Perhaps anticipating what was likely to happen next, Pelosi noted that Republicans “cannot say that anyone who criticizes their failures is not supportive of the troops.” The war in Iraq can be won, she said, with a “better plan” and a new commander in chief.
Those words were too much for House Majority Leader Tom DeLay, who accused Pelosi of employing “irresponsible, dangerous rhetoric.” He added, “Her party has a responsibility to the troops and to this nation to show unity in a time of war.” Representative Tom Reynolds, who's in charge of increasing GOP numbers in the House this fall, said Pelosi should “go back to her pastel-colored condo in San Francisco and keep her views to herself,” according to The New York Times.
It's ironic that DeLay is making these comments, considering that he helped orchestrate the GOP effort to criticize the timing of the bombing in Iraq in 1998 (while at the same time driving Bill Clinton's impeachment). And given that the war in Iraq and the war on terrorism show no signs of ending anytime soon, it's ridiculous to expect Democrats to put aside their criticism for the foreseeable future. But it also shows that Republicans are nervous -- and rightly so -- about how the Iraq War will affect Bush's re-election chances.
If the GOP was confident that the United States was winning and that the American people supported them, there would be no harm in allowing dissent from the other side -- that's always been one of the hallmarks of democracy. There was dissent on Capitol Hill about whether to go to war with Iraq during the first Bush administration, and while the White House may not have wanted to hear it, Republicans then didn't tell Democrats to shut up and apologize for their views.
Much of George W. Bush's administration has been a knee-jerk reaction to his father's, and this is yet another example. His father didn't stop Democratic criticism on Iraq and other issues, and the next year was booted from office. Bush is determined not to repeat his father's mistakes. If there's no opposition, voters won't really have an alternative to choose from on election day.
In case you think Republicans only make blatantly ridiculous statements about Democrats, don't forget that House Speaker Dennis Hastert said last week that Senator John McCain, who was a prisoner of war for more than five years in Vietnam, needs to learn a little about sacrifices during wartime -- this because McCain is one of several moderates holding up the budget by pressing for fiscal responsibility.

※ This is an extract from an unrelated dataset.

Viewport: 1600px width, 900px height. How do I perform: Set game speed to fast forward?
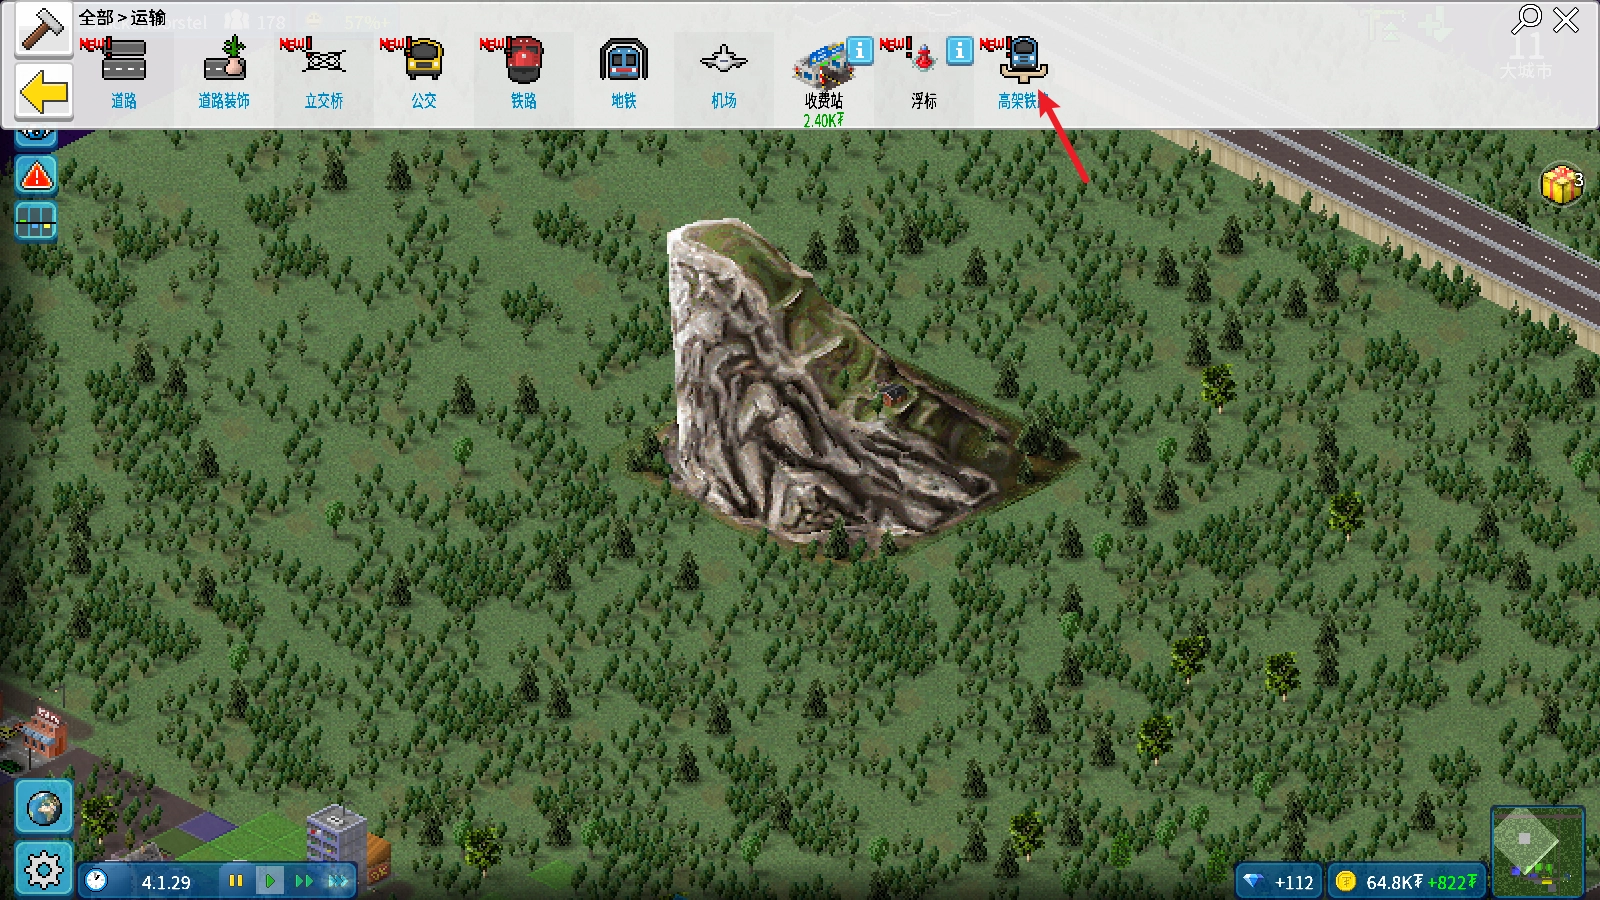tap(304, 881)
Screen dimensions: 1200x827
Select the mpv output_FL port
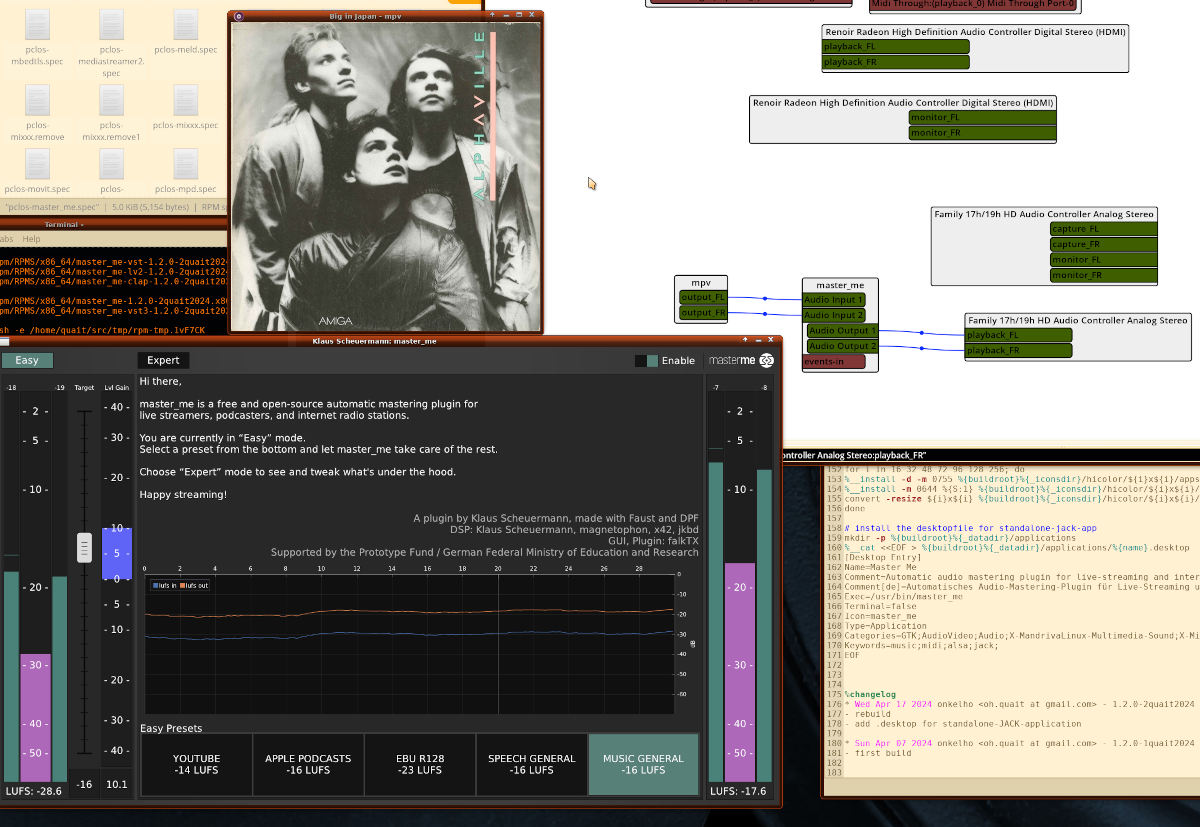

Hill Republicans have already shut Democrats out of much of the legislative process. It's obnoxious that DeLay and other GOP leaders try to limit the ability of Republicans to present alternative views, as McCain did. One of the few things Democrats are still able to do -- and should do -- as the minority party is criticize Republicans. For the GOP to try to take that away, too, is not only disturbing but downright undemocratic.
On Thursday, DeLay accused Pelosi of being “so caught up in partisan hatred for President Bush that her words are putting American lives at risk.” Funny, I thought that Republicans were the ones who put American lives at risk when they rushed to war without gathering all of the facts or persuading much of the world to join the war effort. If Republicans had listened to the questions Democrats, including Pelosi, asked in early 2003, maybe we wouldn't have gone to war at all, which would have saved many American lives.
But what do I know? I'm just a Democrat who should keep her opinions to herself.
Mary Lynn F. Jones is online editor of The Hill. Her column on Capitol Hill politics runs each week in the online edition of The American Prospect.